After filing complaints federally, the women formed the Willmar Bank Employees Association, the first bank union in the state, in May 1977. This union was later recognized as a bargaining unit by the National Labor Relations Board. The Willmar Bank Employees Association then filed additional complaints of unfair labor practices and discrimination because of their union membership with the NLRB. This pushed them to hold the first bank strike in the state.
Little did they know this strike would last for two years — two years they regarded as two of the longest, coldest years of their lives. During that time, members of the Willmar 8 were on the picket line fighting each day for equal opportunity.
"We had no idea what we were getting ourselves into," said Willmar 8 member Sylvia Erickson Koll.
In September 1978, the union members were offered the chance to return to work at Citizens National Bank, but they could return only as job vacancies occurred.
That was not enough for the Willmar 8.
"The alternative was to just walk away from it and drop it, and we were not going to do that," Koll said.
Then in 1979, the NLRB ruled that the bank was guilty of only minor discrimination and the women were denied their previous jobs and back pay. The Willmar Bank Employees Association filed an appeal. The NLRB also ruled that the strike was conducted for economic reasons rather than discriminatory practices, allowing the bank to be guilty of only minor violations.
This ruling came as a surprise to the women. They always thought it was "when they win" rather than "if they win," Wallin said.
"When we went to court, we thought that if you went in there and you told the truth that they would listen to you. That's not necessarily so, we found out," Wallin said about the NLRB ruling.
She believes workplace equality has still not been reached and urges women to continue sticking up for their rights. The same passion this group of women had to make a change, she said, should still be the standard in order to make a change.
"I don't think we've gotten far enough yet. We're not there. We're not at a dollar for a dollar. So until we get there, people have to keep moving," Wallin said.

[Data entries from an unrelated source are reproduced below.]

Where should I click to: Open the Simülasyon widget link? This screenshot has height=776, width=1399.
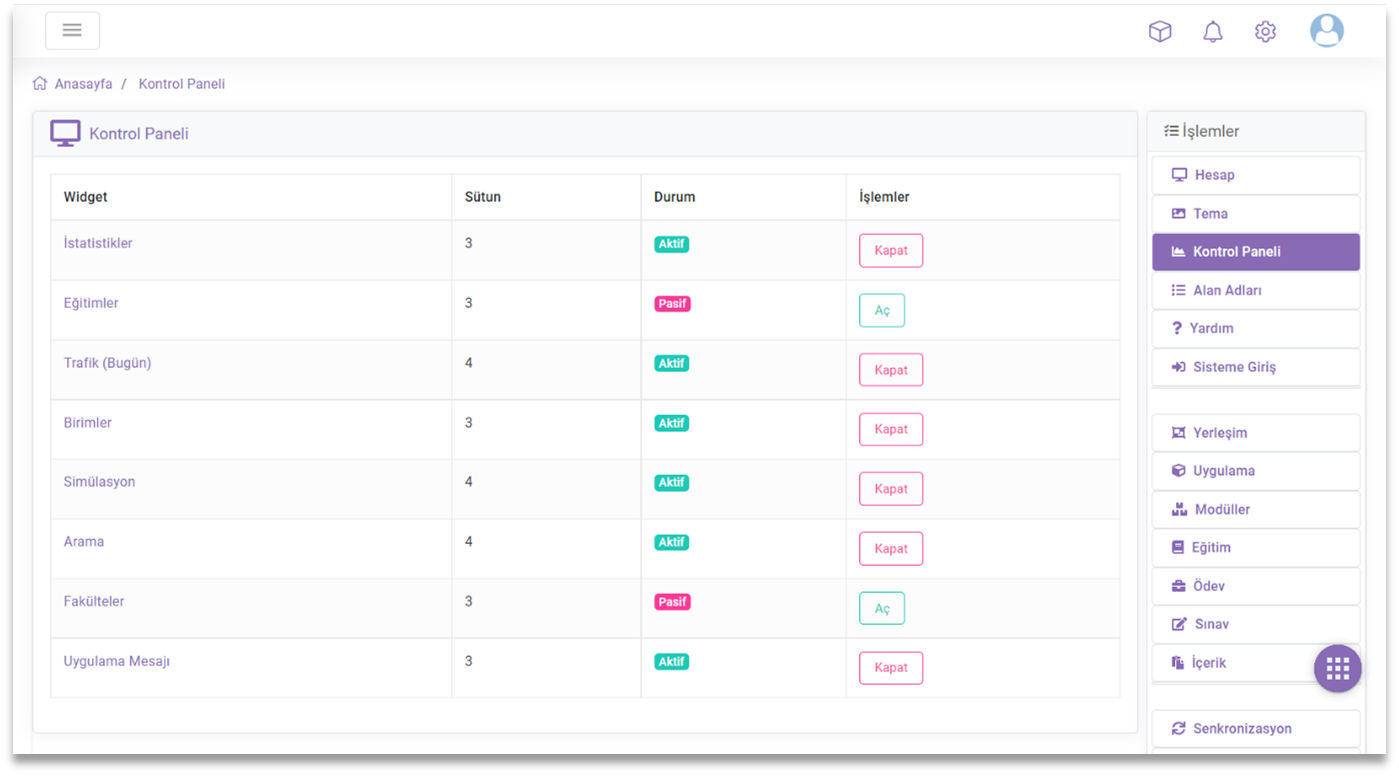99,482
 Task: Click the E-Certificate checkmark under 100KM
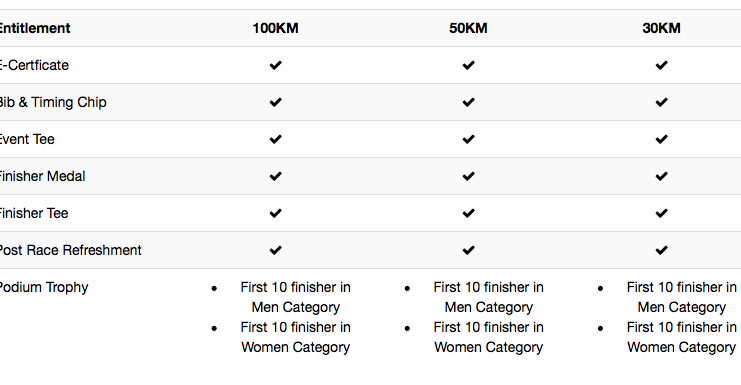click(x=276, y=65)
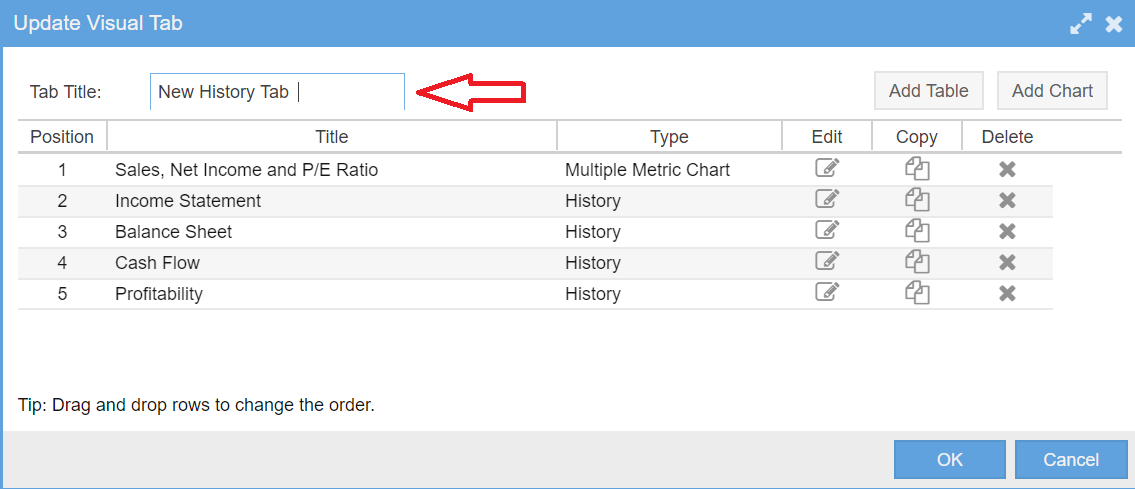
Task: Expand the dialog to full size
Action: (1081, 24)
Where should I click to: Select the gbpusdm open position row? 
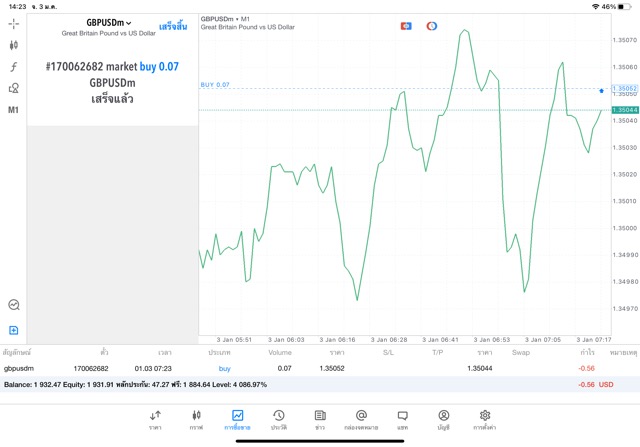click(300, 368)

The women used each other as support throughout the entire process. Living in a small town, the women said community members were reluctant to take a stand and align with a controversial issue.
"I still wonder why no one on the city council or the mayor came to talk to us. For two years during that time, they never asked us why we were doing it," Wallin said.
Their actions to fight for their rights affected their family and their social circles, too.
"There were things that happened to us on a personal level, and even to your kids. All of my three kids were in school during that time. You had to have your family's support in order to get by," said Wallin
Now, the women have had documentaries made about them, they receive interview requests regularly, have had songs written about them, and a housing cooperative in Toronto, Canada, is named after them: The Willmar Eight Co-op. Many of their supporters are from their peers and younger generations wanting to learn about their experiences.
Looking back on the 40th anniversary of the Willmar 8's first strike, several of the women have seen progress but believe issues of sexism and discrimination in the workplace still press the current generations.
Novotny said it was uplifting to see schools providing opportunities for young women and girls to become interested in typically male-dominated professions, such as science, math and technical industries.
Willmar 8 member Sandi Treml said sexism in the workplace still exists, but has improved over time.
"It's a couple steps forward and a couple steps back," said Treml. "It doesn't just progress and keep going. That's why you have to continually keep fighting."
Koll, like Treml, thinks it is a slow wake-up call for the community to provide equal opportunities.
"I keep on thinking," Koll said. "How long is this going to take?"